Ömer’e radıyallahu anh EbuBekir’in radıyallahu anh vefatından önce biat edildi. Ancak Ömer radıyallahu anh icraata (müslümanların halifesi olma sıfatıyla) EbuBekir’in radıyallahu anh vefatından sonra başladı.
EbuBekir radıyallahu anh böylece sorumluluğu Ömer’e radıyallahu anh yüklemişti ve ardından ona bazı nasihatlerde bulundu. O, Rabb’ine üzerine düşeni yaptıktan sonra huzur içinde gitmek istiyordu.
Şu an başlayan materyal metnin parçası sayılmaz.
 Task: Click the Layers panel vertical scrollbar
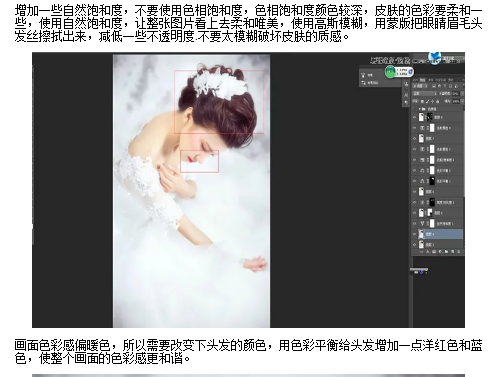pyautogui.click(x=464, y=177)
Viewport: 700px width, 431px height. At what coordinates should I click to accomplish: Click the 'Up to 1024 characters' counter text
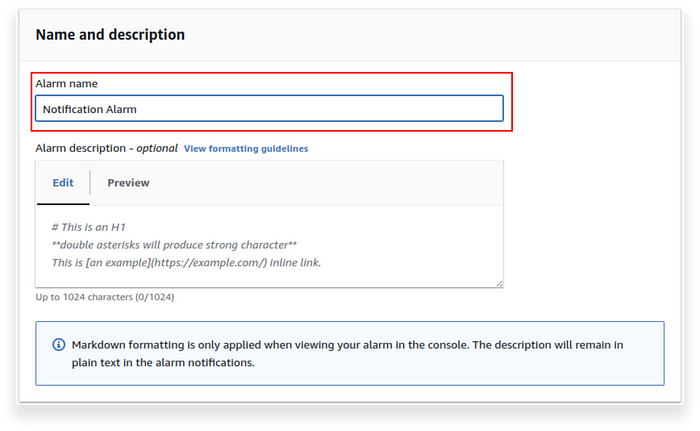[105, 297]
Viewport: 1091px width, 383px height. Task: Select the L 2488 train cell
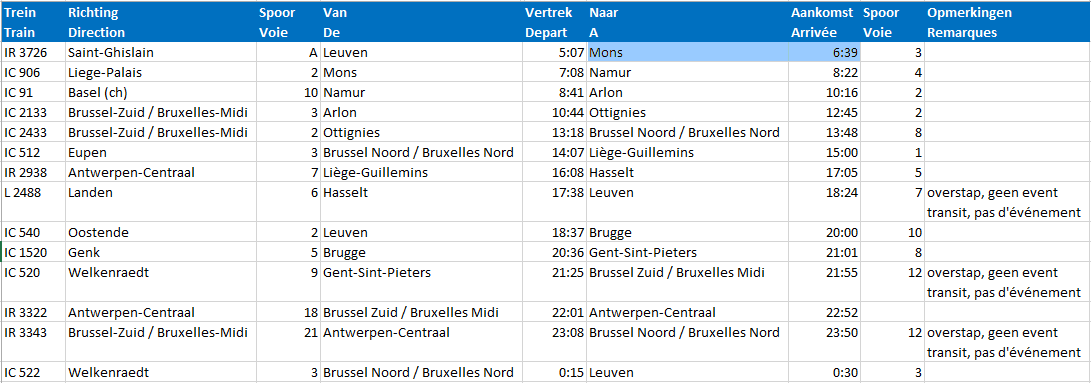pyautogui.click(x=33, y=203)
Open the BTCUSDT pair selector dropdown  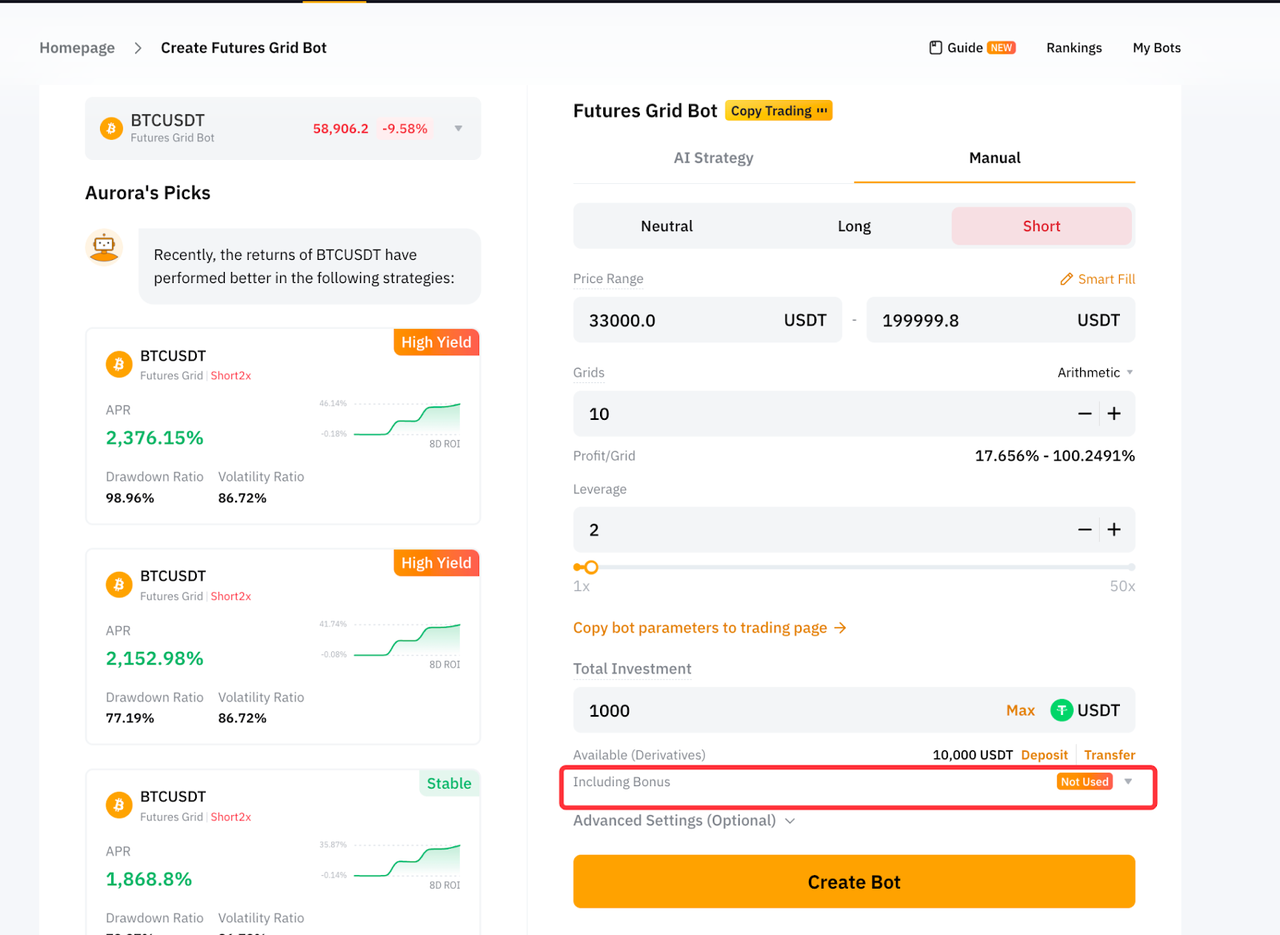tap(458, 128)
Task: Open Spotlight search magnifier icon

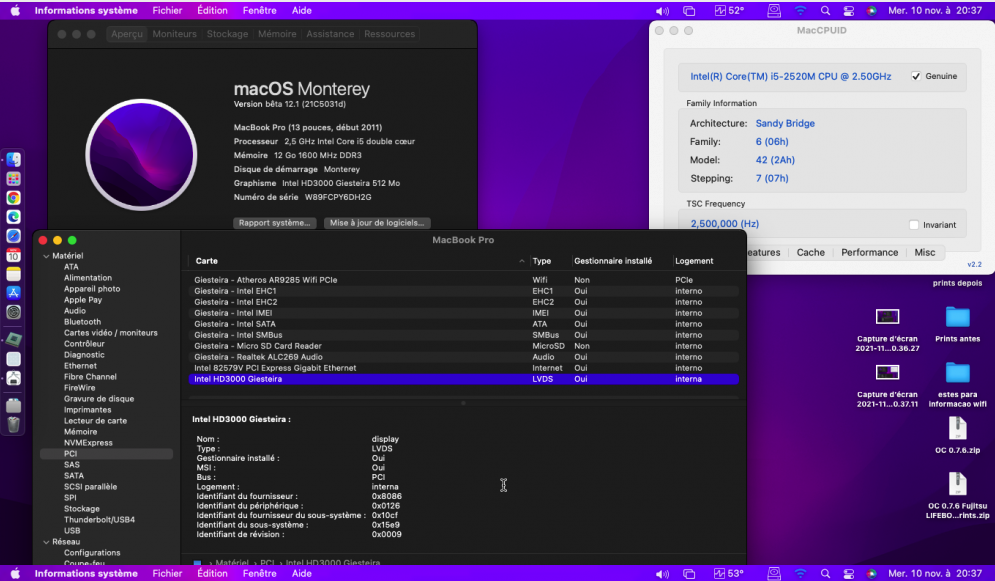Action: pos(824,10)
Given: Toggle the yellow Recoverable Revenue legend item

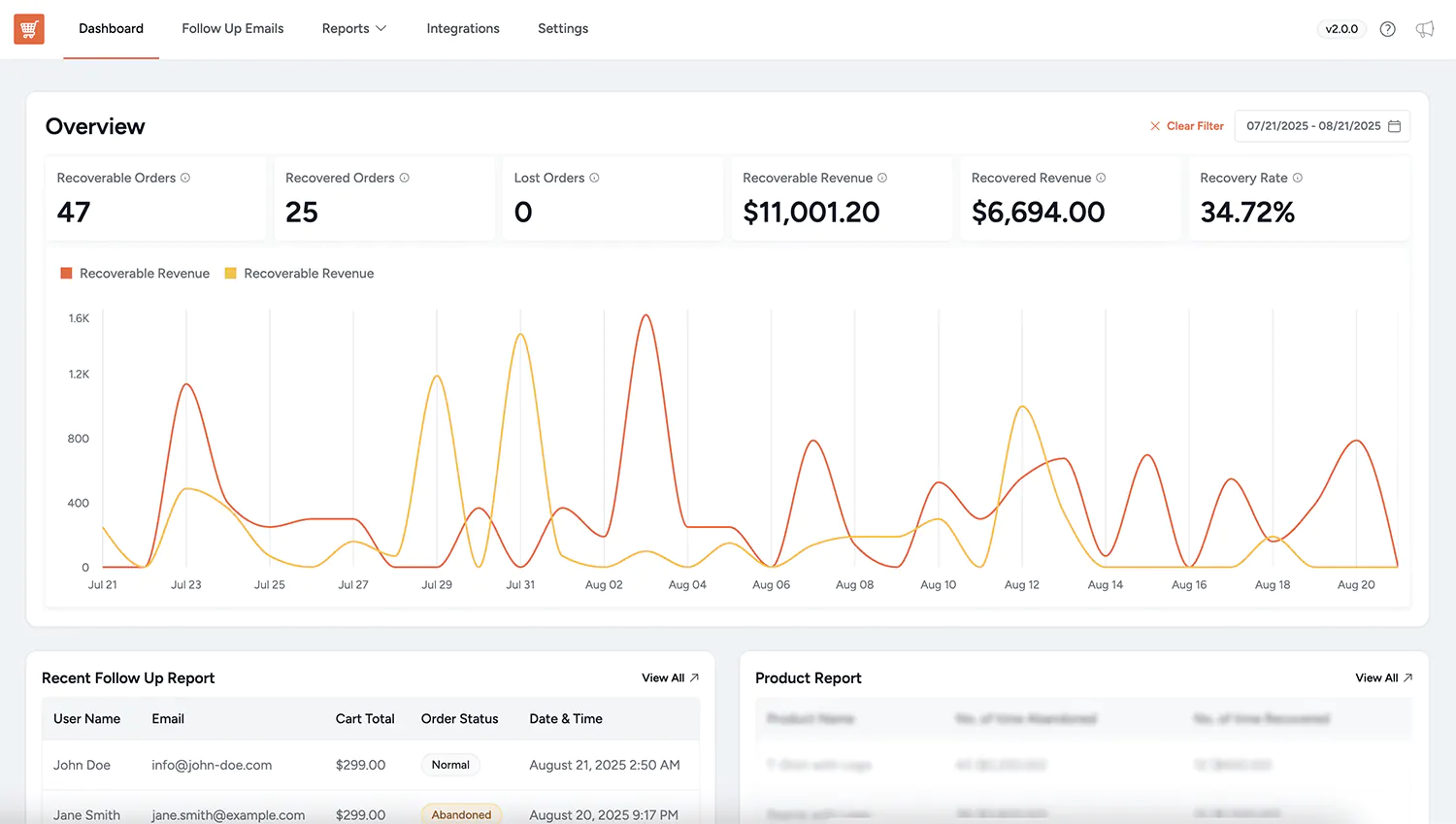Looking at the screenshot, I should pos(299,273).
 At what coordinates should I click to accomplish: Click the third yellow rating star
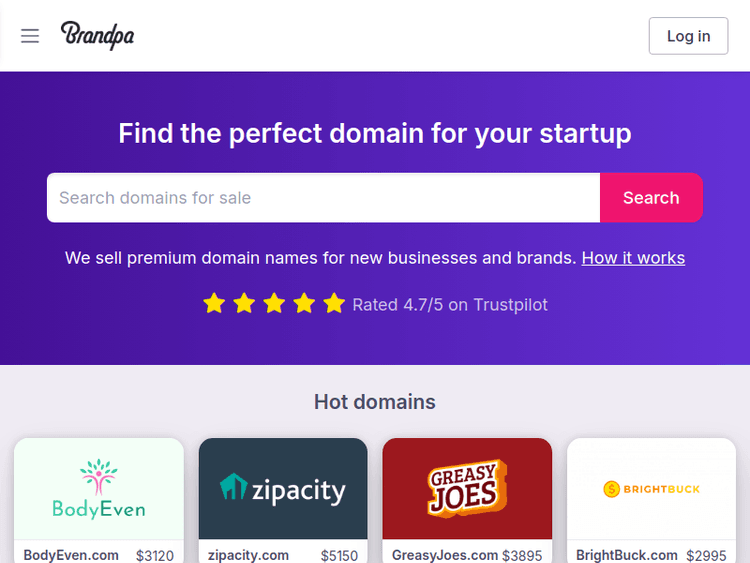[x=274, y=304]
Vasiyetinde şöyle diyordu:
‘Ey Ömer, Allah’tan kork. Allah’ın gündüzleyin yapılmasını istediği bazı ameller vardır ki bunların geceleyin yapılmasını kabul etmez. Geceleyin de yapılmasını istedikleri vardır ki bunları da gündüzleyin yapılmasını kabul etmez. Farzlar da eda edilmediği sürece nafileleri kabul etmez. Kıyamet gününde ağır gelen tartılar dünya hayatında iken hakka tabi olanların tartılarıdır. Yarın hakkın konduğu mizanın ağır gelmesi haktır. Kıyamet gününde hafif gelen tartılar dünya hayatında batıla tabi olanların tartılarıdır. Yarın batılın konduğu mizanın hafif gelmesi haktır. Allah cennet ehlini en güzel amelleri ile zikretti ve onların günahlarını affetti. Onları düşündüğümde: ‘Onlara ulaşamamaktan korkuyorum.’ derim. Allah cehennem ehlini de en kötü amelleriyle zikretti ve onların güzel amellerini reddetti. Onları da düşündüğümde ‘Bunlarla birlikte olmamayı ümit ediyorum’ derim. Kul ümit ile korku arasında olmalı. Ne amelsiz ümit beslemeli ne de Allah’ın rahmetinden ümit kesmeli. Şayet benim bu tavsiyelerimi ezberlediysen kesinlikle karşı koyamayacağın ölümü unutma!’
Ömer radıyallahu anh, EbuBekir’in radıyallahu anh vefatından hemen sonra Müslümanların halifesi olarak işe başladı. Görüldüğü üzere EbuBekir’in radıyallahu anh Ömer’i radıyallahu anh seçmesi, çoğunluğun rızası olmadan gerçekleşmemiş ve hemen kanuni bir husus olarak değerlendirilmemiştir. İnsanlar da: ‘Bizim görüşümüz senin görüşündür.’ şeklinde kararlarını bildirmişlerdir. EbuBekir radıyallahu anh sahabenin ileri gelenlerinin görüşlerine başvurmadan ve onlarla tek tek konuşmadan herhangi bir seçime girmedi. Onların görüşlerinin Ömer radıyallahu anh hakkında olumlu olduğunu görünce seçimini o yönden kullandı. EbuBekir’in radıyallahu anh tercihi ümmetin ileri gelenlerinin görüşü doğrultusunda oldu.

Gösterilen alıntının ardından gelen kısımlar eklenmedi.